• _YOUR TASK_:
Copy exactly, please, each line of the data below until the line that contains "You are a computer-use agent. Image" has been copied, beginning at the top.
(Beginning of SOURCE INFORMATION)
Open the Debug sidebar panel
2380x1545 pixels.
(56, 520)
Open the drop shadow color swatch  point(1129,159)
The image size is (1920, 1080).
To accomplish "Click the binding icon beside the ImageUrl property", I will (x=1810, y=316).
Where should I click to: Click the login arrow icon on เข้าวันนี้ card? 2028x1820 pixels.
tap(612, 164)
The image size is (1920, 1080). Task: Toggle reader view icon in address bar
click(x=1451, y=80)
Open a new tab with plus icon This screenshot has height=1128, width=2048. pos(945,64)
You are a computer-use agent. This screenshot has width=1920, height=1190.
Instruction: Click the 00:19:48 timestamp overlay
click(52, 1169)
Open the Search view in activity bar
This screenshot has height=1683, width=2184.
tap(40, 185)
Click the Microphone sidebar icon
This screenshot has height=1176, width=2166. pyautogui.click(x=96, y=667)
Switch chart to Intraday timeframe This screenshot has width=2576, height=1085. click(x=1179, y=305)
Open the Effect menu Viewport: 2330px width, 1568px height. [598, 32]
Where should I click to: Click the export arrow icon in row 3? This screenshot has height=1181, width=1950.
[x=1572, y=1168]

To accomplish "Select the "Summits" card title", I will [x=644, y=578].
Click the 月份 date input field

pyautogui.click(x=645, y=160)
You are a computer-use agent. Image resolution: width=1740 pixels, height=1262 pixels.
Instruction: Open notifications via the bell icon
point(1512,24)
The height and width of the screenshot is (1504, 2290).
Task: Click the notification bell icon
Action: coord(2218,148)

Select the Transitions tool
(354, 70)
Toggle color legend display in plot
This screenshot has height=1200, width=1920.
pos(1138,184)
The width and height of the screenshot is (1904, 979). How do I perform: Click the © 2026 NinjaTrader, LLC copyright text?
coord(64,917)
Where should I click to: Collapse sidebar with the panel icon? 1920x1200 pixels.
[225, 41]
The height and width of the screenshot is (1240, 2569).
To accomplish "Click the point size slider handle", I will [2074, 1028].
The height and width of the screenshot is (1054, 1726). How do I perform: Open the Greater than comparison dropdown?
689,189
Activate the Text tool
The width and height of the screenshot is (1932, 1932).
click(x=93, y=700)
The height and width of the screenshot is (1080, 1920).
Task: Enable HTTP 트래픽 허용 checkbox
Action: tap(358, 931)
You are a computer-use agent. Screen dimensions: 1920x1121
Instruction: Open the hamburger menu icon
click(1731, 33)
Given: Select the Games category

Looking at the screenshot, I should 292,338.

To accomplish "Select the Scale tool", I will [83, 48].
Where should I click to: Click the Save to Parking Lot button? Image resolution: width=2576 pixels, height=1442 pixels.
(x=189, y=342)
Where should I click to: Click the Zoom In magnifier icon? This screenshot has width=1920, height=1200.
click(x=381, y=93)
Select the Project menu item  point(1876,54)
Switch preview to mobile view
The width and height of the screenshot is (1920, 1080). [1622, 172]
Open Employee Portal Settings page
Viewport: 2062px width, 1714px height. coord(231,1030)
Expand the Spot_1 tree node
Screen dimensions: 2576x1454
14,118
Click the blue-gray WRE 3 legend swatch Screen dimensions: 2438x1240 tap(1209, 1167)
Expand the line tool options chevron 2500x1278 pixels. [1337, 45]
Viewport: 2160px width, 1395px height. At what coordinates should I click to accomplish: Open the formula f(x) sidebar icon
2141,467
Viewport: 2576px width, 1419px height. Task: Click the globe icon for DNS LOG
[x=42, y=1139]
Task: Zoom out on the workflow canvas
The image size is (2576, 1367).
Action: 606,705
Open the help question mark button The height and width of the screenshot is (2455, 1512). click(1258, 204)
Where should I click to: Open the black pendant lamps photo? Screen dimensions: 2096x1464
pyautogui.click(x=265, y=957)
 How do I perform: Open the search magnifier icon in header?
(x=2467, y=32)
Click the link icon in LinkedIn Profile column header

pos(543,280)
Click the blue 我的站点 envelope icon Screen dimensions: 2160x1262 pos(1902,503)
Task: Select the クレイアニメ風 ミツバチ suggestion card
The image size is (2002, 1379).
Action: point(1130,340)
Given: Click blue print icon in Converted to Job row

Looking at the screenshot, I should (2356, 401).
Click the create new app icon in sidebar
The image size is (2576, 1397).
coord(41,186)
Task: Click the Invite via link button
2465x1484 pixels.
(End of SOURCE INFORMATION)
• _SOLUTION_:
Open the Debug sidebar panel
2380x1545 pixels.
(56, 520)
Open the drop shadow color swatch  point(1129,159)
The image size is (1920, 1080).
To accomplish "Click the binding icon beside the ImageUrl property", I will (x=1810, y=316).
Where should I click to: Click the login arrow icon on เข้าวันนี้ card? 2028x1820 pixels.
tap(612, 164)
The image size is (1920, 1080). Task: Toggle reader view icon in address bar
click(x=1451, y=80)
Open a new tab with plus icon This screenshot has height=1128, width=2048. pos(945,64)
You are a computer-use agent. This screenshot has width=1920, height=1190.
Instruction: Click the 00:19:48 timestamp overlay
click(52, 1169)
Open the Search view in activity bar
This screenshot has height=1683, width=2184.
tap(40, 185)
Click the Microphone sidebar icon
This screenshot has height=1176, width=2166. pyautogui.click(x=96, y=667)
Switch chart to Intraday timeframe This screenshot has width=2576, height=1085. click(x=1179, y=305)
Open the Effect menu Viewport: 2330px width, 1568px height. [598, 32]
Where should I click to: Click the export arrow icon in row 3? This screenshot has height=1181, width=1950.
[x=1572, y=1168]

To accomplish "Select the "Summits" card title", I will [x=644, y=578].
Click the 月份 date input field

pyautogui.click(x=645, y=160)
You are a computer-use agent. Image resolution: width=1740 pixels, height=1262 pixels.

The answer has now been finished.